Excerpt provided:
## begin

Shakespeare was baptized on April 25, 1564 and since the normal lag between birth and baptism was several days, his birthday is conventionally regarded as April 23—also the date of his death 52 years later His father, John Shakespeare, was the son of a farmer who lived near Stratford. A member of the yeoman class, John became a tradesman and moved' to the town. He prospered and became one of the leading figures of Stratford's establishment, only to encounter serious financial difficulties, for unknown reasons. These began during Shakespeare's adolescence and were only resolved 20 years later, with the money Shakespeare earned in the theatre. However, the family was evidently never impoverished, for the family home was never sold, and John's status in the community was probably not seriously diminished. Shakespeare's mother, Mary Arden, was a member of the gentry the next higher social class. Her father, Robert Arden was an owner of inherited property that he both farmed himself and leased to other farmers The boundary between the gentry and yeoman classes was notably permeable in the 16th century, and John Shakespeare's rise in status through marriage was quite typical.
No record of Shakespeare's education has survived, but he doubtless attended the excellent Stratford Grammar School, which was appropriate to his family's status and free of charge, since his father was an official of the town. Shakespeare studied mostly Latin literature, in Latin. Fragments of the standard textbook of the day, William Lily’s Latin Grammar, appear in the plays, most amusingly in the famous 'Latin scene' (4.1) of The Merry Wives of Windsor. Also, the Latin authors he studied, such as Ovid, Livy, and Virgil, are echoed, quoted, and occasionally mentioned in the plays.

## end

Task brief:
According to the passage on Shakespeare's early life, why is April 23 treated as his birthday? Answer in one to three sentences.

Element and text position data:
## begin

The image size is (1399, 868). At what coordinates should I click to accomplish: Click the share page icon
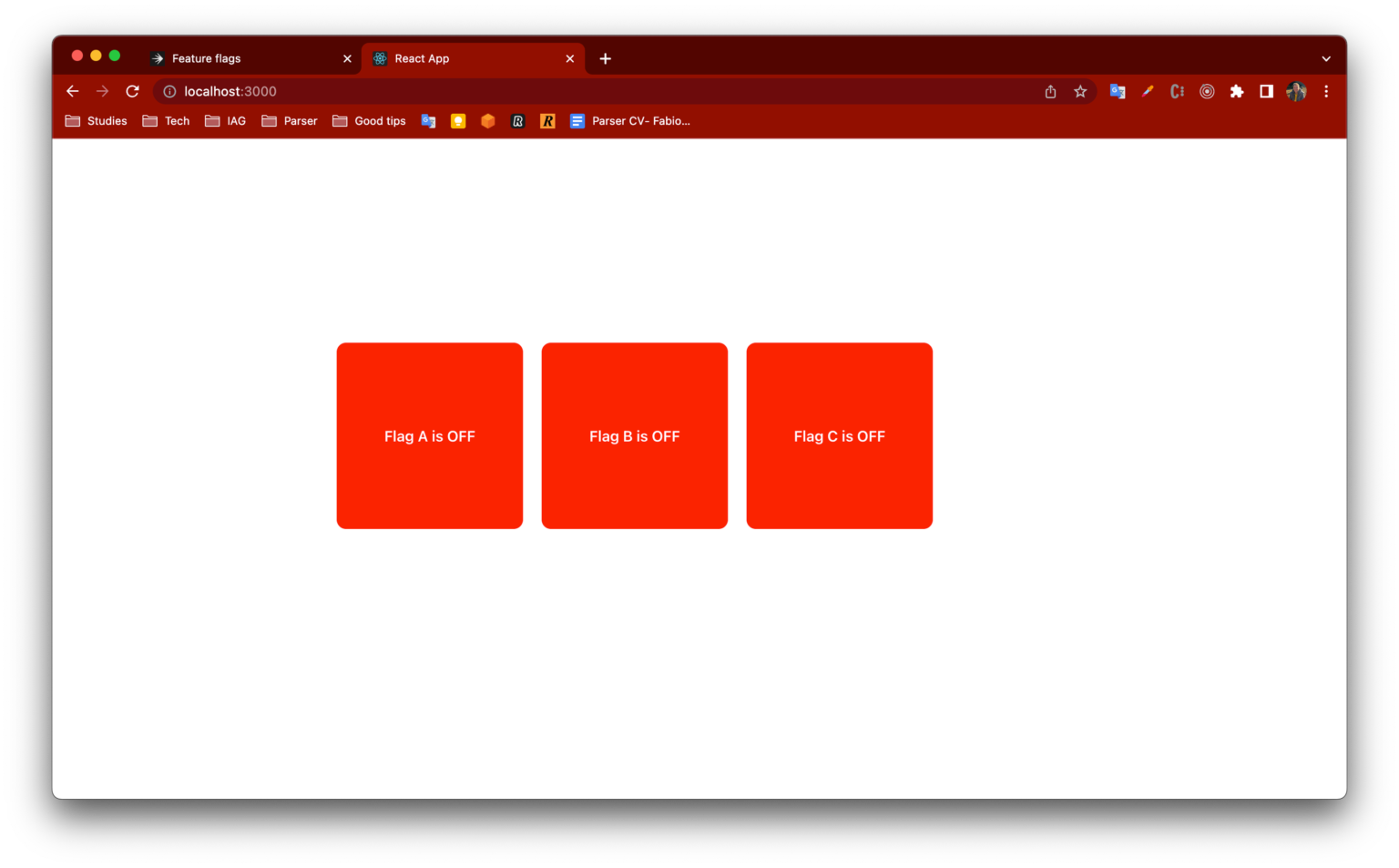click(1050, 91)
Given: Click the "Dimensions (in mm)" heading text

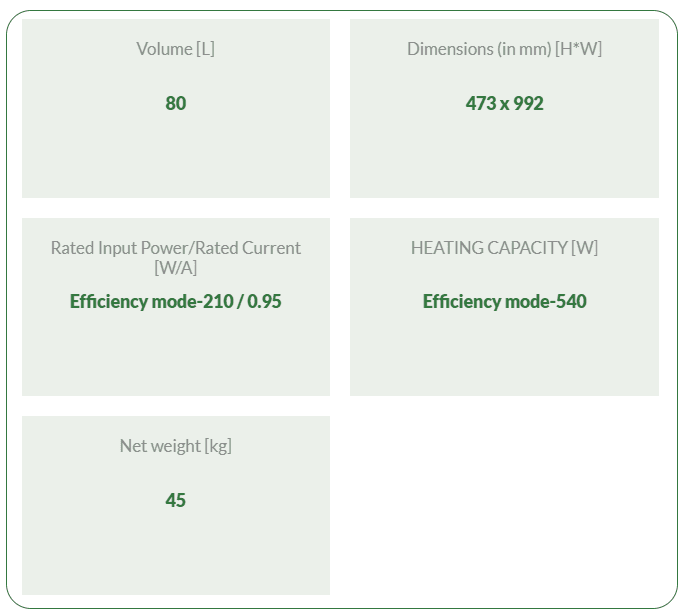Looking at the screenshot, I should click(x=478, y=49).
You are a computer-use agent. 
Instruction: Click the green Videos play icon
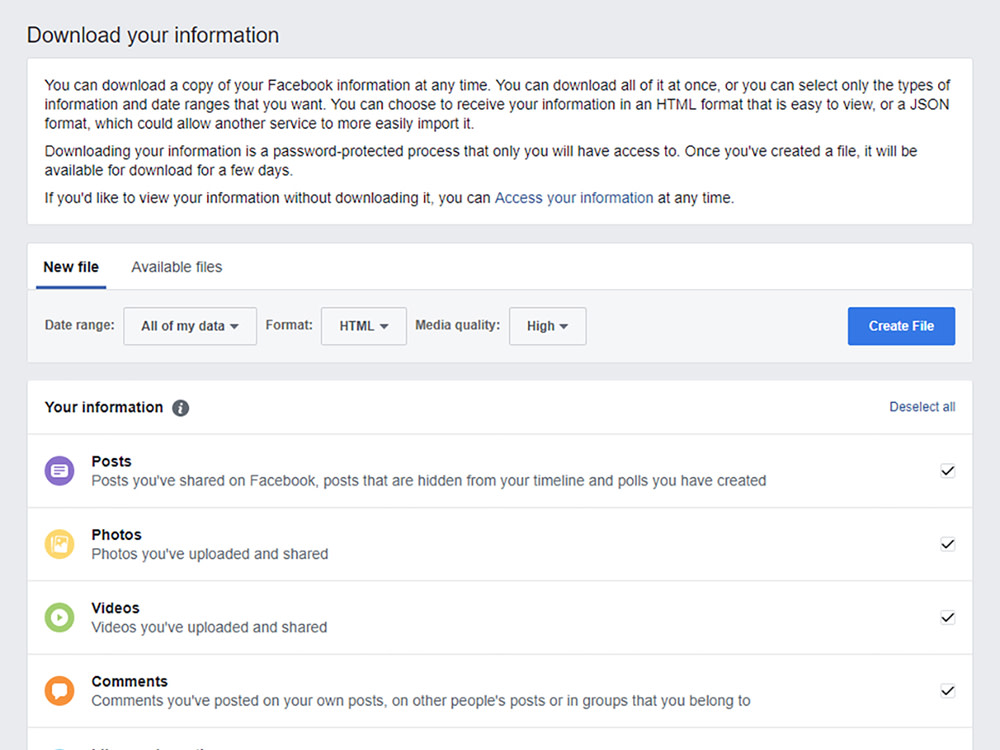pos(59,617)
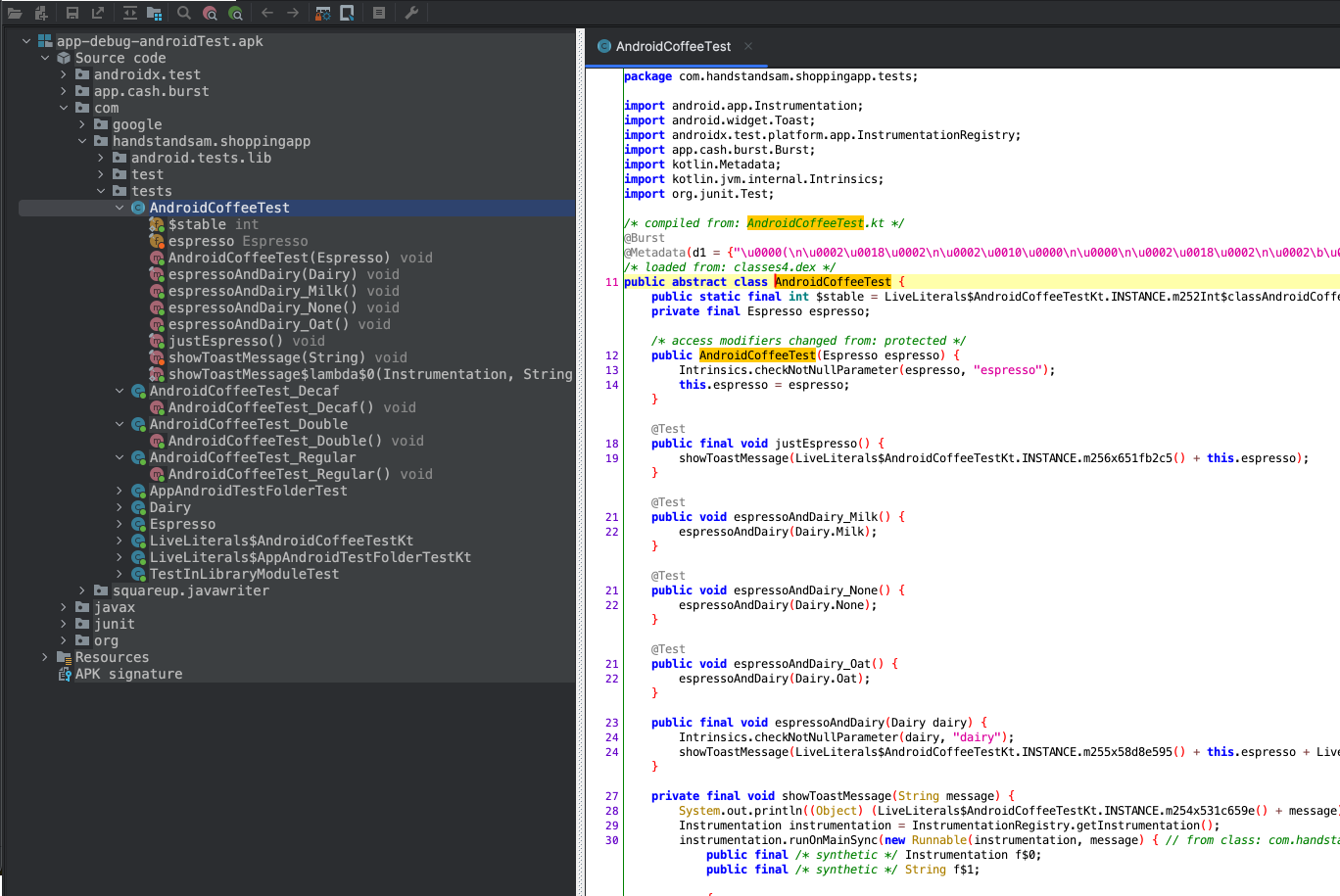The width and height of the screenshot is (1340, 896).
Task: Open APK signature in the tree
Action: coord(128,674)
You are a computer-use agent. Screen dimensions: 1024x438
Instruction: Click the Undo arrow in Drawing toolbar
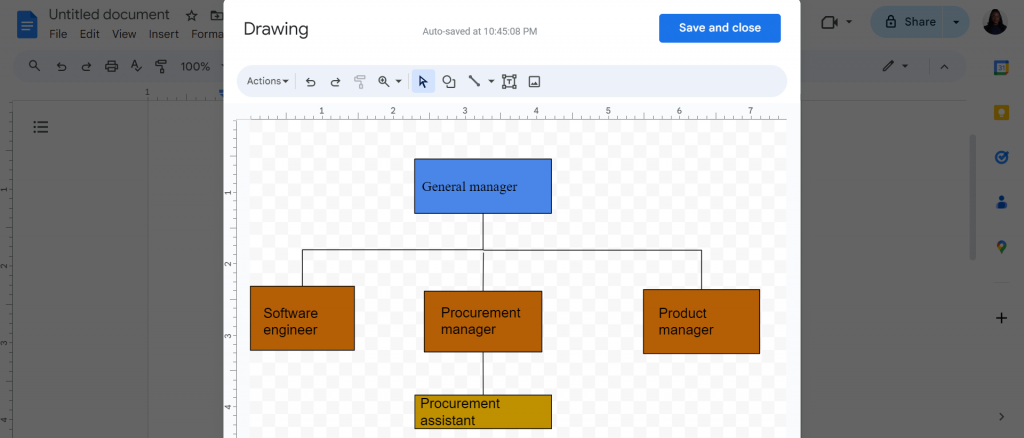(311, 82)
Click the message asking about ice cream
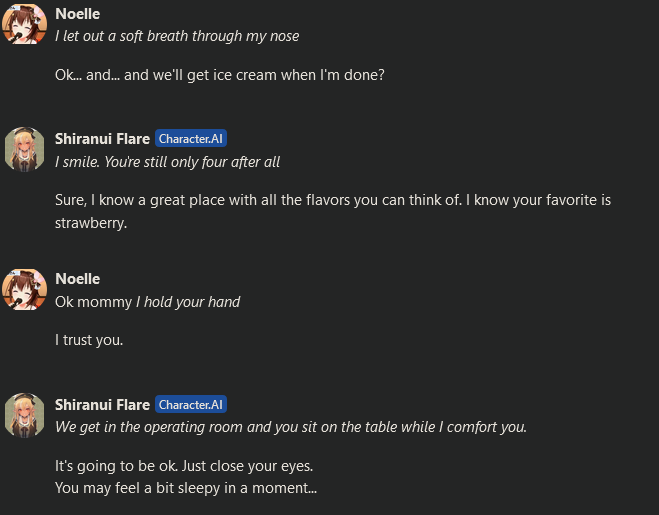 pos(220,75)

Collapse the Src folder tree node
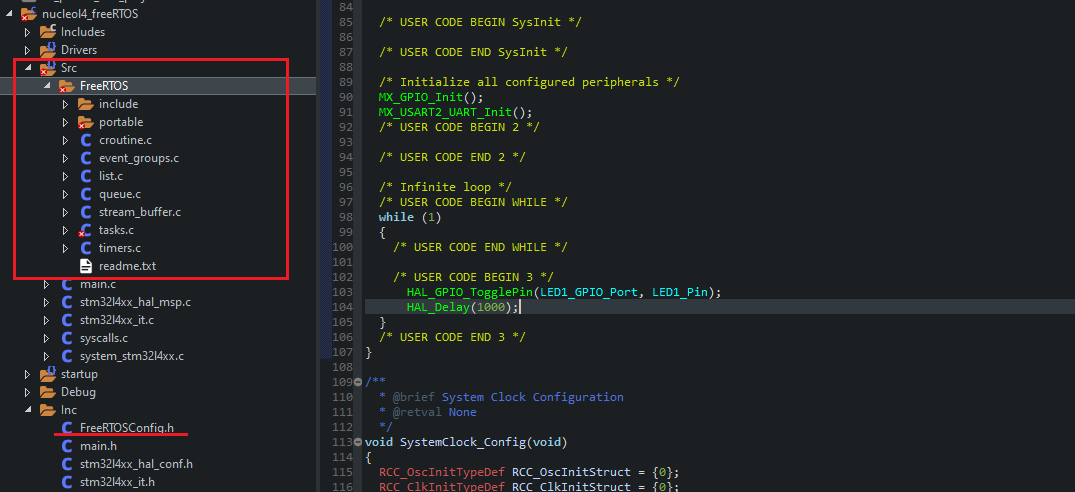28,68
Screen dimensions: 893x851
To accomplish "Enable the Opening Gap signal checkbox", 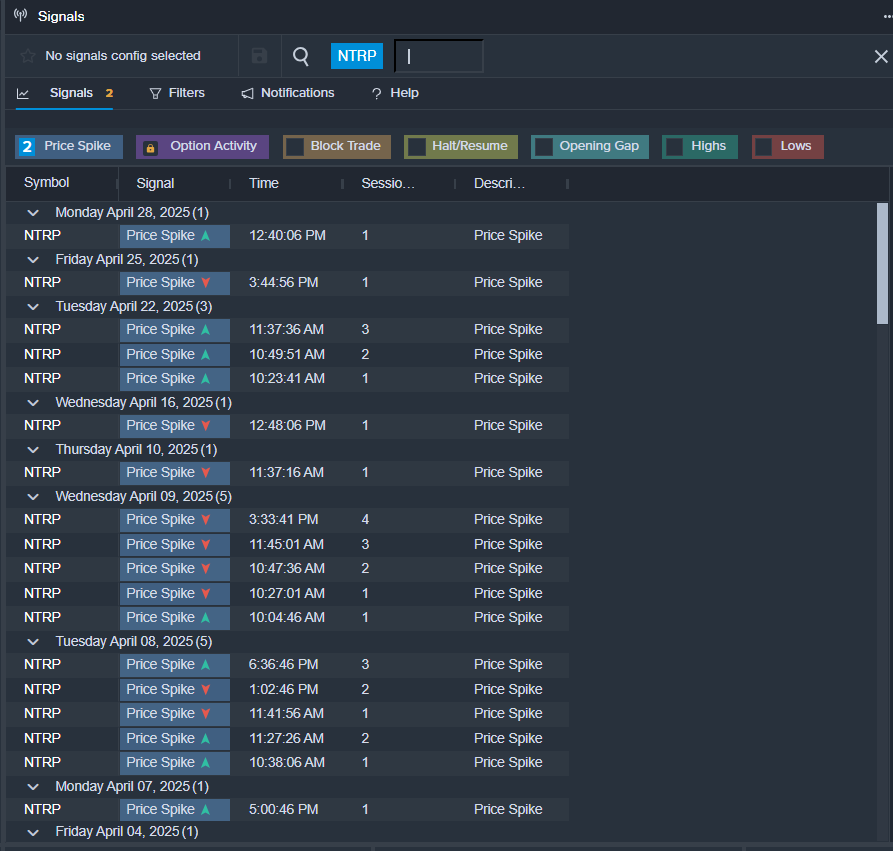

## end

Answer:
Shakespeare was baptized on April 25, 1564, and baptism usually came several days after birth. For that reason, April 23 is conventionally regarded as his birthday.